# .357 Magnum



## dominic135 (Apr 13, 2016)

Can anyone tell me why it is so hard to find a semi-auto that is designed for .357 ammo? It's more powerful than the .38 and I understand it has a higher velocity and range than the .38 Special or the larger 9mm's for that matter. 
I've been thinking of buying a reproduction of a revolver carbine. They're refit for .38 specials, yet the revolver pistol of the same make gives an option of .38 special or .357 mag!
Even in our modern guns, .357 semi's are rare as hens teeth! Why?


----------



## Donn (Jul 26, 2013)

The quick answer is the 357mag is a rimmed cartridge.


----------



## win231 (Aug 5, 2015)

Yes, the case rims that are larger diameter than the case makes it challenging to design a gun that feeds reliably. Also, the 357's overall cartridge length makes a large grip necessary (Desert Eagle). You can get rather close to current 357 Magnum ballistics with the 357 Sig.


----------



## Desertrat (Apr 26, 2007)

Coonan makes a .357 1911 style auto....check it out.


----------



## shaolin (Dec 31, 2012)

Desert Eagle Auto Mag .357 but If I were you I would get the .357 sig and it will give you good results. If you have a Glock 22 or 23 then get the drop in barrel in .357 sig as they use the same mags.


----------



## Argon18smith (Nov 4, 2016)

The Coonan classic 1911 has been tested by Hickok and by Jerry Miculek (and other shooters as well). The videos are on youtube under Coonan. They make shooting look so easy. They had no complaints using factory ammo. The Coonan Classic also comes with a second recoil spring. You switch it out if you want to shoot 38 spl. Other shooters say the Desert Eagle only works with magnum loads and not all factory bullets work the same.


----------



## pblanc (Mar 3, 2015)

I know nothing about revolver carbines. But I can't see much demand for an auto-loader pistol chambered in 357 Magnum apart from a curiosity.

Besides the issue with the 357 Magnum being a long, rimmed cartridge, the projectile profile of many 357 Magnum HP loads would likely not feed well in an auto-loader. In a 125 grain projectile, the 357 SIG comes close to the ballistics of the same weight 357 Magnum, although it typically falls 100-150 fps short comparing hot loads to hot loads.

But the 10 mm auto cartridge can exceed the ballistics of the 357 Magnum in all categories: projectile diameter, mass, and muzzle velocity, and with a shorter cartridge length overall, although it would give up a little in magazine capacity.


----------



## boatdoc173 (Mar 15, 2014)

cartridge length, rimmed casing, too many special parts, too finicky of a gun( most .357 semis have issues with extraction, ejection and feeding)


----------



## Craigh (Jul 29, 2016)

boatdoc173 said:


> cartridge length, rimmed casing, too many special parts, too finicky of a gun( most .357 semis have issues with extraction, ejection and feeding)

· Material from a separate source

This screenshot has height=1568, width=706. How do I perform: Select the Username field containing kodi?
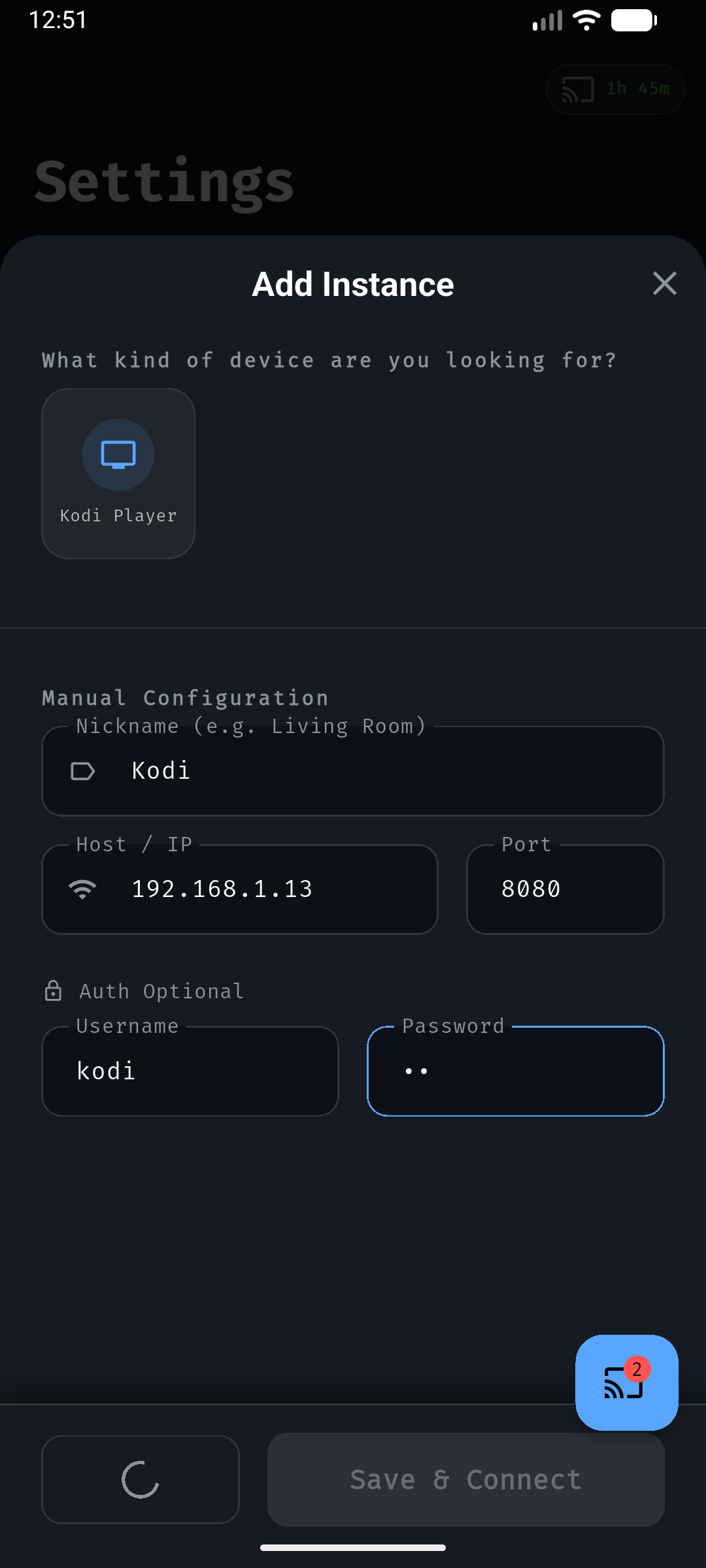pyautogui.click(x=190, y=1070)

Boatdoc is so right. 357 Magnum was designed with a rimmed case for revolvers, not autoloaders. Obviously, it's been done, but it isn't easy. Add this to the fact of the length of the 357 Magnum cartridge. I've never owned but have shot both the Desert Eagle and Coonan 1911a versions and can tell you, because the size of the magazines, the grip feels like a brick to my average sized hands. I cannot get a proper grip on them and yet still have good trigger control. If they increased capacity by going double stack, it would be worse.

Moreover, I personally don't see the point. Why not buy a revolver to shoot revolver rounds and an automatic to shoot automatic pistol rounds? After-all, most any revolver round ballistics can be close enough with some pistol round. Personally, were I to want a hot round like 357 mag in an autoloader, I'd probably opt for a handgun chambered in 10mm Auto. There are several to choose from. Admittedly, it has slightly wider dimensions, but I think does close enough to a similar job. Because of a somewhat shorter length overall, the grip is less brick-like, IMO.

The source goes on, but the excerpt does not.